Stanford will now be able to fund a trip from the Office of Undergraduate Admission to Africa every year, as opposed to every five years or so as had been done in the past. Cooper said that future trips will ideally be able to target high schools often overlooked by admissions visits, including schools with high numbers of low-income students.

“We’re always looking for ways to reach out to the right people,” she said. “One of the goals with this program is to be able to reach out to students who might not have other opportunities without the scholarship.”

Pearson acknowledged the difficulty of expanding Stanford’s outreach in sub-Saharan Africa.

“The issue is, how do you communicate with these students,” he said. “How do they know about these opportunities? How do they take the SATs? I think it’s a slow process of building these networks.”

Both Cooper and Pearson agreed that even after the students arrive at Stanford, they are likely to face a unique set of challenges as they adjust to life on the Farm.

“These students are really coming from a different world in a lot of ways,” Cooper said. “There’s the typical [process of] international students getting acclimated to US culture, but these students are also coming from very low-income backgrounds.”

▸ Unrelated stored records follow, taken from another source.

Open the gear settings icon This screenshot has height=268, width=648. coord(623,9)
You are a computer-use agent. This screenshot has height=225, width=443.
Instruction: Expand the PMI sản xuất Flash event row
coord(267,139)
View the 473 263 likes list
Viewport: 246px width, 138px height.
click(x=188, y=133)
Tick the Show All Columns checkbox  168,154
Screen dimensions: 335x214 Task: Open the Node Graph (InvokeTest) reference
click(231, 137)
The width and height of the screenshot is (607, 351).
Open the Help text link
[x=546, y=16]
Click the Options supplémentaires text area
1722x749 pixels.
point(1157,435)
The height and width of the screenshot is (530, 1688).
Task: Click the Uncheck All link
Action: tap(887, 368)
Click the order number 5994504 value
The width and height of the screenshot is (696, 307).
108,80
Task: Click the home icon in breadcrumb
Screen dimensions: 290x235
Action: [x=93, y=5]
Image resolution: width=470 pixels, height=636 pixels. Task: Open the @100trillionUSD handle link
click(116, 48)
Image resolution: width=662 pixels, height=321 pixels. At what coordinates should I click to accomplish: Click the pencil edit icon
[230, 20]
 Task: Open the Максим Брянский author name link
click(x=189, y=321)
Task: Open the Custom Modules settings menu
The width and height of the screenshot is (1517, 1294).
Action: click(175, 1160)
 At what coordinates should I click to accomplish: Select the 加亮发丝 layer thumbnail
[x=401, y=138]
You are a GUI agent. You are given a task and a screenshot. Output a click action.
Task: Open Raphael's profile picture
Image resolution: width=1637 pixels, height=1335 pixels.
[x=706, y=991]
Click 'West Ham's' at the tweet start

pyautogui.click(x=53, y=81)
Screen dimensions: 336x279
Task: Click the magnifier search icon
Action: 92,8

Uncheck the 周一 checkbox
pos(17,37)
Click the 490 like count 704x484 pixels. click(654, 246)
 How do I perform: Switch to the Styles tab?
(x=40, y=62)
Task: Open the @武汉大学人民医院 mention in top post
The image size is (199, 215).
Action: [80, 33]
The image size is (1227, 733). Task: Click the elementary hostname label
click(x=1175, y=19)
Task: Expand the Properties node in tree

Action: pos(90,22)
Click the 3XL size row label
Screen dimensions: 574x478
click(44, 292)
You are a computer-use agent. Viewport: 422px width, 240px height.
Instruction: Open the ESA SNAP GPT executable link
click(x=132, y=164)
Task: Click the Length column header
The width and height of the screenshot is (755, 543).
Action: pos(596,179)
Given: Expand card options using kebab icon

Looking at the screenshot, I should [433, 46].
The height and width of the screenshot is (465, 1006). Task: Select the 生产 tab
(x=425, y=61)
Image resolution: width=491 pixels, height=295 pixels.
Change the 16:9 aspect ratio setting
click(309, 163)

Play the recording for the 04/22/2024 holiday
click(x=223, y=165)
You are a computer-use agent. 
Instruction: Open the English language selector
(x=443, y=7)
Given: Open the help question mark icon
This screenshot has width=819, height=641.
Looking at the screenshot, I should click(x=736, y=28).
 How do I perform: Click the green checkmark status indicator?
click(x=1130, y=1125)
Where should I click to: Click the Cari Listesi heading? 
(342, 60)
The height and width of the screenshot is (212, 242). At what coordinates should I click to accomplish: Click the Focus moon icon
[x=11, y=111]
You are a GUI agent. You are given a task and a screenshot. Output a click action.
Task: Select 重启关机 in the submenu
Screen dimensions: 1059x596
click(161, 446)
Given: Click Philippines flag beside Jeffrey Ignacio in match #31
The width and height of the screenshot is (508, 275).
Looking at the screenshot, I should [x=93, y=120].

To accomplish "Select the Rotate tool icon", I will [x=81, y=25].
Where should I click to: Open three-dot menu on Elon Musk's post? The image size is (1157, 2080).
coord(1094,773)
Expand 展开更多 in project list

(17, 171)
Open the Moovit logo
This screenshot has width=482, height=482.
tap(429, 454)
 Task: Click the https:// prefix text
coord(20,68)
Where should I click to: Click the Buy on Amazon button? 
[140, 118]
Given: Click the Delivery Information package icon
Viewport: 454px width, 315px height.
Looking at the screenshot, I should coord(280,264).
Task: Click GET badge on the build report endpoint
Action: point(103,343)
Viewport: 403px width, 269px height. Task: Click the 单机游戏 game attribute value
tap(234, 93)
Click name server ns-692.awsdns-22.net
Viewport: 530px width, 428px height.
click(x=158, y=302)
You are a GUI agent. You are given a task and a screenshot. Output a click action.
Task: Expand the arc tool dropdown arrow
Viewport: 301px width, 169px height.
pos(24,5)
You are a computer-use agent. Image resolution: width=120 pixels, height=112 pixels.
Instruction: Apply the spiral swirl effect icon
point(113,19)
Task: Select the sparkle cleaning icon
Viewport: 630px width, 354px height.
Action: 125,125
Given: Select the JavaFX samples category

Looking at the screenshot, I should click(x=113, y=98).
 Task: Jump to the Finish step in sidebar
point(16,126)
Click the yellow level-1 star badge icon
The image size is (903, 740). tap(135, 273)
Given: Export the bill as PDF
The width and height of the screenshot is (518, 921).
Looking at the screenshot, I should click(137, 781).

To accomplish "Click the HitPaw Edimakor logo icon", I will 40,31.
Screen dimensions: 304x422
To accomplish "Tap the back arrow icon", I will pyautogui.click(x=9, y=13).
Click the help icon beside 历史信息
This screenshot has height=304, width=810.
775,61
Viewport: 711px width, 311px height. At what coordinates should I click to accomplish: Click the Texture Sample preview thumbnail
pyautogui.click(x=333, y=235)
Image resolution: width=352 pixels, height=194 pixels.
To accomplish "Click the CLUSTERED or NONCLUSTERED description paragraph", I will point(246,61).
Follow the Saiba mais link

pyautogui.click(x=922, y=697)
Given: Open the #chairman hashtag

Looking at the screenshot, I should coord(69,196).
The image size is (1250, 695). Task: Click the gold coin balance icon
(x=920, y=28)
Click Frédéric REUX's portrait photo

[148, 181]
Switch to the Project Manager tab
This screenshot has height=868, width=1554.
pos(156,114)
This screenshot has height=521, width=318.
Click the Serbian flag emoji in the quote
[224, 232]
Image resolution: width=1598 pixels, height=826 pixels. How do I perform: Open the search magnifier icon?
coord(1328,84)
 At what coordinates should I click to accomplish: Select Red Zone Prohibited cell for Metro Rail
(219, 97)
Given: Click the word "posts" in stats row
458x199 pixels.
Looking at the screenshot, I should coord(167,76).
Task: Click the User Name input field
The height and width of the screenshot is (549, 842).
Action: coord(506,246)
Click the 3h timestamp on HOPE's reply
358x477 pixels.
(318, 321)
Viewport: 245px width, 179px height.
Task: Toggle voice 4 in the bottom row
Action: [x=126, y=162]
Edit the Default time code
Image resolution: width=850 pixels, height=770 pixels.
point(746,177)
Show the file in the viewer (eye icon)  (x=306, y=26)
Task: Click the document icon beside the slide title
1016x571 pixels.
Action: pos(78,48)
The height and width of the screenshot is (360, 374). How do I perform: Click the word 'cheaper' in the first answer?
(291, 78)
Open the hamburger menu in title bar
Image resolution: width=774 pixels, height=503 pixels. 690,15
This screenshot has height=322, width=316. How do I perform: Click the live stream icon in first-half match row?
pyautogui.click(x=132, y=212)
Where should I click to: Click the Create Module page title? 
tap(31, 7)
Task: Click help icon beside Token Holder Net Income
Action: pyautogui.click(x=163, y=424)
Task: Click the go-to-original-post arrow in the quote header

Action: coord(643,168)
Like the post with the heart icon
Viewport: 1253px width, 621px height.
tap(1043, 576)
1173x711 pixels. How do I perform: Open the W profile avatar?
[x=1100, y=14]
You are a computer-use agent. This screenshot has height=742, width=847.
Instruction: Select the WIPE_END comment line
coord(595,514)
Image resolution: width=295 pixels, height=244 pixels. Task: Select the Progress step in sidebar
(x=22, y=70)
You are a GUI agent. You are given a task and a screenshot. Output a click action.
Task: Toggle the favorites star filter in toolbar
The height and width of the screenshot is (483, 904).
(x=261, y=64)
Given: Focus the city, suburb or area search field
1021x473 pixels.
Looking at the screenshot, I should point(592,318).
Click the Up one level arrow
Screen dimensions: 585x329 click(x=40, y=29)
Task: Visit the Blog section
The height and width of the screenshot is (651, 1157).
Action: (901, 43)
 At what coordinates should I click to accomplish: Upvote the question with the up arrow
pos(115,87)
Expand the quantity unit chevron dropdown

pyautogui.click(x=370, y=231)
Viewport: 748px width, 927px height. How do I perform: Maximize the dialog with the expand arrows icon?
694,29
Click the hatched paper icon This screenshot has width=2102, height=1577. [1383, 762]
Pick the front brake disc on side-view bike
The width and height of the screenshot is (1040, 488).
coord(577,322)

She noted that some of these students have grown up “in rural villages in Africa that don’t have electricity. They literally grew up in mud huts that families had built, doing subsistence farming to support themselves. So it is a huge transition to come to Stanford at that point.”

“It’s a long way to come,” Pearson agreed. “Stanford is a remarkably welcoming but affluent place. So it’s that sense of not just academic changes but broad culture shock about coming to an environment like this.”

Cooper and Pearson emphasized the variety of projects being put into motion to ensure as smooth a transition as possible, both for these students as well as for other low-income and international students.

“We’re working with various groups in Student Affairs and in [Student] Housing and Dining to make sure support systems are in place not just for the five MasterCard students but really for all of our international students who come here receiving aid,” Cooper said.

According to Pearson, their efforts will be helped by the designation of some Foundation funding to help provide a support system for students once they arrive in the United States.

Pearson attended a conference at Arizona State University last month with representatives from other universities participating in the program. Those schools include Arizona State, Michigan State, Duke and UC-Berkeley.

“[The conference] was really getting to the practicalities of learning from each other, sharing best practices,” Pearson said. “It was actually quite interesting, because what you realize is that every school is very different about how it structures itself, how students live, how they interact, how they form communities.”

According to Pearson, the various institutions will meet again in June to discuss data analysis.

“MasterCard really wants to show, at the end, that they’ve had some impact,” he said. “So they’re very much into data collection and analysis.”

Though the scholarship’s inaugural recipients have been chosen, Cooper declined to release their names by time of publication.